Ok so my girls aren't due till march 16th but 2 of my girls vulvas are super swollen and look skinnier and babies have stopped moving they have been kicking up till this week


----------



## Wild Hearts Ranch (Dec 26, 2011)

Are you sure on breeding dates? I have one due around the same time who's been puffy for weeks.


----------



## flatmountain (Aug 14, 2010)

I know with dogs and people when you are very very close to due, the babies don't move as much due to no room to move. With dogs only 2 month gestation so it's that last 3 to 4 days or so. Always freaks me out. Maybe that's why??


----------



## marysutpassion (Apr 7, 2013)

Yes I bread them Oct 11 making the earliest they are due is march 16th. Their tails are still up so their ligaments are lose yet and eyes aren't bloodshot yet but I'm fairly sure we are getting close ...


----------



## marysutpassion (Apr 7, 2013)

This is Nessa she I prego with triplets only reason I know there are 3 is cause you see 3 distinctly different movements and kicks and look she now doesn't event look prego but her vulva is all swollen I'm scared she lost babies or might be impending upon labor do goats birth early when they have multiples ? .. Her tail is still up so ligaments are still intact right ?? 

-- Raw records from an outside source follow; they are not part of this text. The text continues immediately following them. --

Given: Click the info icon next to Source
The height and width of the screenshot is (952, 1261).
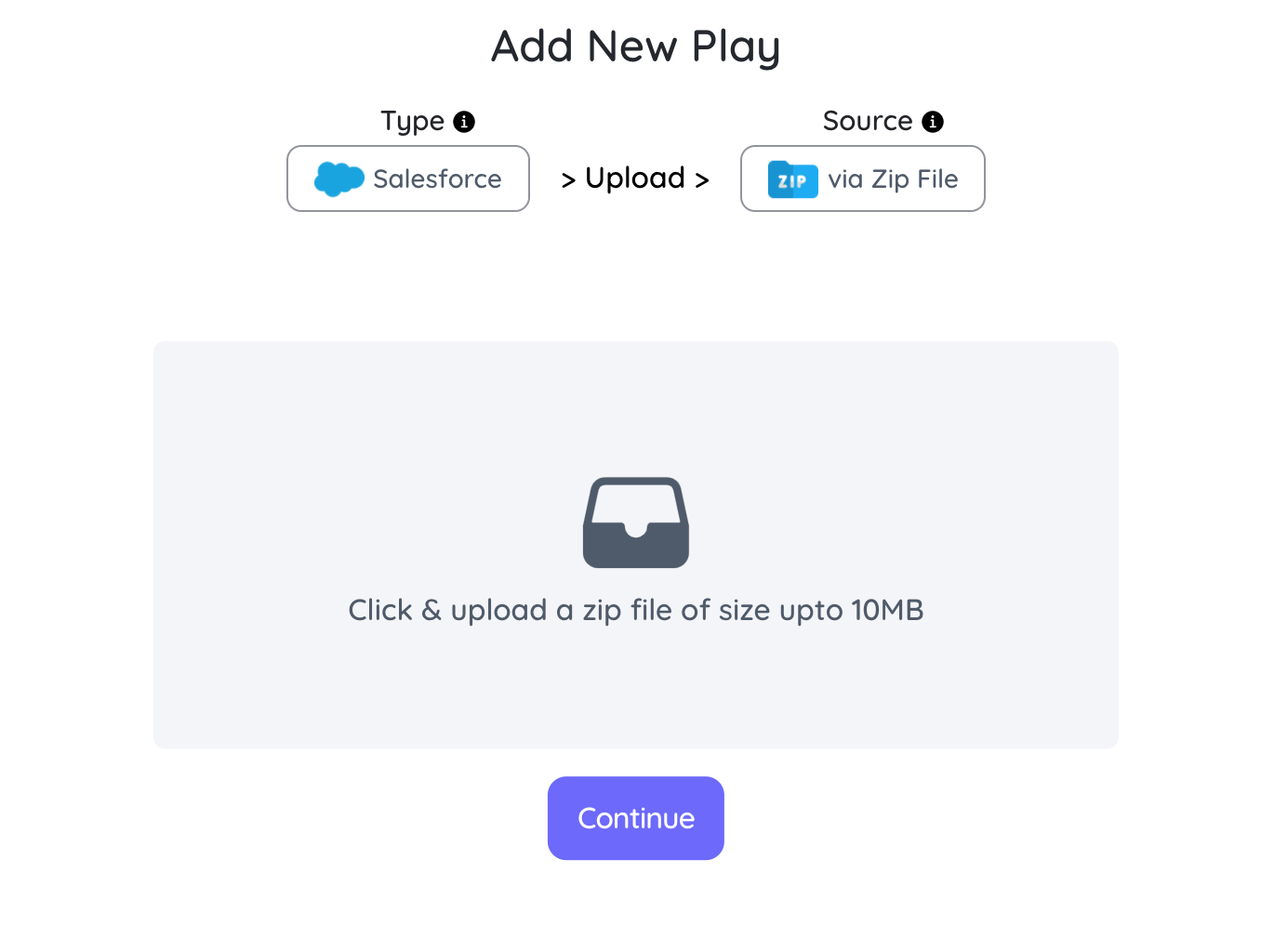Looking at the screenshot, I should [933, 122].
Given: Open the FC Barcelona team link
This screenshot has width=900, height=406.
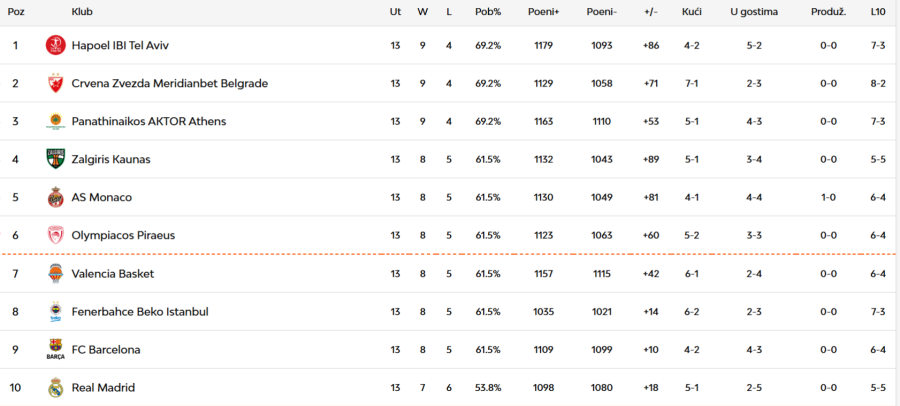Looking at the screenshot, I should tap(106, 349).
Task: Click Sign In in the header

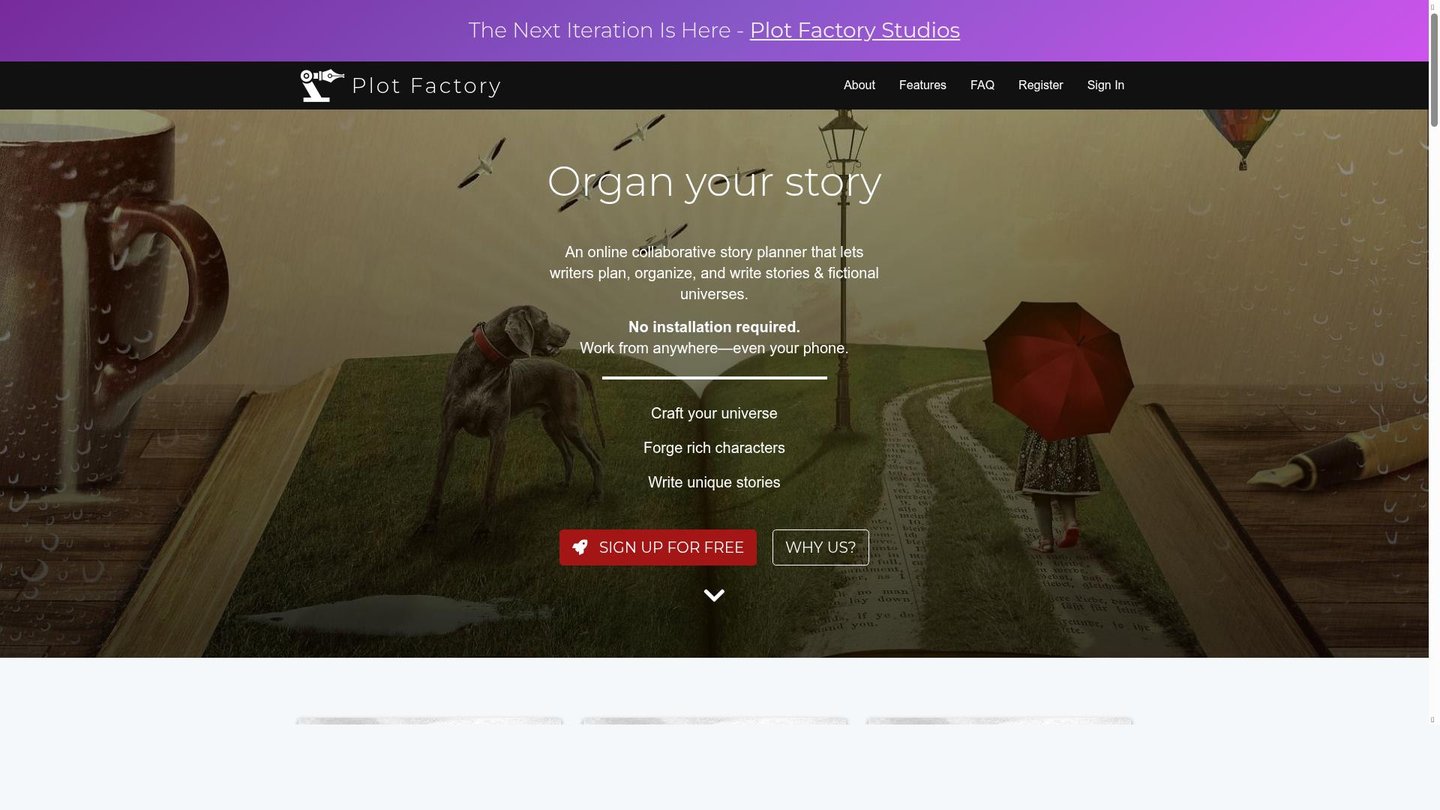Action: tap(1105, 85)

Mary Ellen single mama of 2 humans 3 year and 13 year old girls in Utah 
Goat mama of 6: Nessa -pygmy first time prego ; Shoshana the show goat -Nigerian dwarf - prego with tripplets; Doe-athy - Alpine/ Nigerian cross -first time prego ; Sparkle- Nigerian/pygmy cross- just had her first baby midnight 1/30/2014 : Shine - Nigerian/pygmy cross ; Midnight - 3/4 pygmy 1/4 Nigerian buckling 
I bred my goats for milk and healthy lifestyle


----------



## canyontrailgoats (Jan 4, 2014)

She looks swollen, but not like she's prolapsing or anything. Once the babies get big, especially when there are multiples, it can push on her from the inside and make her look puffy back there.
If she were losing kids there would be discharge and blood, which she doesn't seem to have . As for ligs, feel both sides of her tail for something like pencils. When her ligs are soft or gone it means kidding is close. It's hard to explain, so I hope you can figure it out!
And yes, does with multiples usually give birth a few days earlier, in some cases up to a week.


----------



## ksalvagno (Oct 6, 2009)

That is just normal towards the end stuff.


----------